── Article ──
Craig Schiller Posted March 24, 2014 Posted March 24, 2014 Employer had signed a directive for the 2012 plan year to contribute $70,000. Due to confusion about $30,000 in salary deferral contributions, only $40,000 was made in 2013. Can the company make the $30,000 now in 2014 and still count it for the 2012 plan year? Assume the plan document does not have any language that otherwise indicates when a contribution must be made for the plan year. For example, it does not state that the contribution must be made by the due date of the employer's tax year. The allocations will be considered part of the 2014 limitation year so will not exceed the 2014 maximum limitations. I know that the amount deductible for 2012 is only $40,000. But I don't see anything that prevents this from being allocated to the 2012 plan year as long as the 2014 deduction and 415 limits are not being exceeded otherwise. Thanks, Craig Schiller
QDROphile Posted March 24, 2014 Posted March 24, 2014 Plan terms probably prevent allocation in accordance with 2012 compensation at this point. To illustrate in the extreme, if someone terminated in 2013, the plan probalby would not allow allocation of a contribution in 2014 to that account. I know you instructed to assume that the plan does not have any language that otherwise indicates when a contribution must be made for the plan year, but you need to test that assumption very carefully and tose particular words are no the end of it. You should check to see if allocation according to 2013 or 2014 compensation is a close approximation of what is intended.
Flyboyjohn Posted March 25, 2014 Posted March 25, 2014 Under the facts presented I see no problem with making and allocating a 2012 profit sharing contribution in 2014 (nor for that matter a contribution for 2011, 2010, etc.)
───
── Dataset records ──
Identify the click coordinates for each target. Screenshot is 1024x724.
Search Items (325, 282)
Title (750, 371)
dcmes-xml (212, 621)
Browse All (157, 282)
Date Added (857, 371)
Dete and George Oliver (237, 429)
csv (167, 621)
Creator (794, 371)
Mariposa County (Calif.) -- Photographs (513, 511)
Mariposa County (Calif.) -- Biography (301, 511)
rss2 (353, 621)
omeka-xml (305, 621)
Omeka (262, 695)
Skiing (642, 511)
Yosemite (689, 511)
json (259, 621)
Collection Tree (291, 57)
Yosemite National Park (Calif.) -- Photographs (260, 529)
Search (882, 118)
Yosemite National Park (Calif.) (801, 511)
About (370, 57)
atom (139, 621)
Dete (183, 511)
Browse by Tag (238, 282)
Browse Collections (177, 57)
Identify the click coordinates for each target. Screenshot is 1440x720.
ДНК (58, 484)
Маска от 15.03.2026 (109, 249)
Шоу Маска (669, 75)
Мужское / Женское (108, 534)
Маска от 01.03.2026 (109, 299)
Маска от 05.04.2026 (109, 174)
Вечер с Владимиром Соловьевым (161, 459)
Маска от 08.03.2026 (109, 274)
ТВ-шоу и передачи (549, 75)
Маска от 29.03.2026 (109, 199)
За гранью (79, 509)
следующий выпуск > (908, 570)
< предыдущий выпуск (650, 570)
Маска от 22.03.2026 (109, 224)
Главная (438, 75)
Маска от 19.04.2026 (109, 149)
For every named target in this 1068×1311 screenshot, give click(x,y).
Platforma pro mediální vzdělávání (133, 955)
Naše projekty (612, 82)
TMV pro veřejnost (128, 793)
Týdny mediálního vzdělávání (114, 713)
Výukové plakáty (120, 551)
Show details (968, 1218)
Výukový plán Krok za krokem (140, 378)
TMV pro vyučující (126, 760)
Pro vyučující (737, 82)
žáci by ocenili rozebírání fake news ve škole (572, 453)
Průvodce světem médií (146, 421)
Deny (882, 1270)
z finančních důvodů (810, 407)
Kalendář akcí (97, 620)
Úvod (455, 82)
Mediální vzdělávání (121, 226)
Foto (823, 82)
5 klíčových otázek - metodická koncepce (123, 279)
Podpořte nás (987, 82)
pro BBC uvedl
───
Directive
Please continue the forum thread about making the 2012 plan-year profit sharing contribution in 2014, starting after its last post.

Result of this exercise
ETA Consulting LLC Posted March 25, 2014 Posted March 25, 2014 You've seemed to account for each issue. 1) Contribution will be deducted in 2014 (year of deposit). 2) Contribution will apply against 415 limit for 2014 even though it is allocated for 2012 (and missed the 2012 funding deadline for having contributions counted in the 415 test). 3) Will continue to pass non-discrimination for the 2012 year. So, your question was not whether there would be an acceptable reason why the failure to contribute was due to an oversight that could lead to those amounts counting against the 2012 415 limit. FWIW, I, too, agree with your analysis. Good Luck! CPC, QPA, QKA, TGPC, ERPA
Kevin C Posted March 25, 2014 Posted March 25, 2014 What is the plan's PS allocation method? The only way I can see you possibly getting there is if it is new comp with everyone in a separate group. If it has a 401(a)(4) safe harbor formula, the plan will allocate the contribution based on current year compensation, so you won't be able to allocate now using 2012 compensation. You are more than 30 days beyond the due date for the 2012 company tax return, including extensions, so if this is done for the 2014 plan year, it would be annual additions for 2014 {1.415©-1(b)(6)(i)(B)}. Annual additions for the plan year are treated as contributions for the plan year for discrimination testing {1.401(a)(4)-1(c )(2)(ii)}. I don't see what you want to do fitting one of the safe harbor formulas, so you would be under the general test and would be testing this for 2014. It would be the same if they try to make it a 2013 allocation based on 2012 compensation. You say 415 isn't a problem for 2014, so apparently everyone who was entitled to a contribution in 2012 is still employed and eligible for a contribution in 2014. Otherwise, zero comp in 2014 means zero contribution. I'll second QDRO's suggestion to look at additional allocations for 2013 or 2014 to see if they get close to what they want.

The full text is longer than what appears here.